Engagement is the antithesis of burnout. The many administrative burdens physicians face make it difficult for physicians to engage fully with their most important task: caring for patients. Physician leadership makes a pivotal difference. Given the many metrics coming down the pike, leaders need to constantly orient their approach around such questions as: “While metrics need to be pursued, how can I focus on how hard my physicians are trying rather than whether they’re meeting each specific target?” “What actions can I take today to help my physicians feel more energized and engaged.” “How can I facilitate my physicians performing at their best?” Sometimes small actions go a long way to facilitating engagement.

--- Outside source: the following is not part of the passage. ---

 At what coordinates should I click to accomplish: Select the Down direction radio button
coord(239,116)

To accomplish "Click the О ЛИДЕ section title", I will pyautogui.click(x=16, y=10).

Recognizing a job well done
Everyone wants to feel valued and recognized for their contribution, yet in the current healthcare environment, too often the emphasis is on areas of deficiency rather than successes. A Chief Medical Officer I coached worked with her team to achieve large improvements in productivity. To remain competitive, however, metrics revealed that further improvement was needed. While her tendency was to focus on the gap between where clinicians were and where she wanted them to be, I coached her to focus on the gains rather than the deficits. She worked to ground each communication with her physicians on the strides they had made, identifying what strengths and skills they had used to make improvements, and assisting them in utilizing similar approaches to glean greater success. In a subsequent satisfaction survey, her physicians gave her the highest scores.
Communicating with positivity We spend most of our waking hours communicating with others, but very often the rush keeps us from doing so in a respectful and positive manner. In a 2004 study of 60 top management teams engaged in annual strategic planning, the single most important factor in predicting organizational performance was the ratio of positive to negative communications. The research revealed that in high-performing organizations, the ratio of positive to negative communications in their top management teams was 5.6 to 1. By contrast, in low-performing organizations the ratio was 0.36 to 1. In a recent physician resilience retreat I led, I asked the audience how their risk of burnout would improve if their leaders focused more on the positive. The responses were instructive: “It would be infectious,” “I’d be more productive,” “I’d be less irritable,” “There would be less spill-over with my family.” Anecdotally and empirically, the evidence for positive communication is high.
A principle of effective leadership is listening affirmatively and supportively, being open to the input of others, and not jumping in with one’s own opinion and advice. Leaders who inspire dedication, sacrifice, and grit are ones who listen openly. As noted by Stephen Covey, effective leaders communicate with the goal of seeking understanding. A key skill is to ask open-ended questions. Open-ended questions communicate a deeper interest in the person’s response, increasing their sense of being heard. By shifting from questions that suggest a right and wrong answer, open-ended questions encourage others to respond more fully, contributing to greater engagement.
If you’re a physician leader, take heart in knowing that your actions can have a significant impact in mitigating physician burnout. Even if you’re suffering from physician burnout yourself, you can help motivate physicians to overcome the challenges they face. If you are a front-line clinician, please feel free to forward this post to your physician leadership. Many physician leaders are excellent clinicians or researchers and bemoan the fact that their leadership skills are limited. Most are happy to learn ways that they can improve.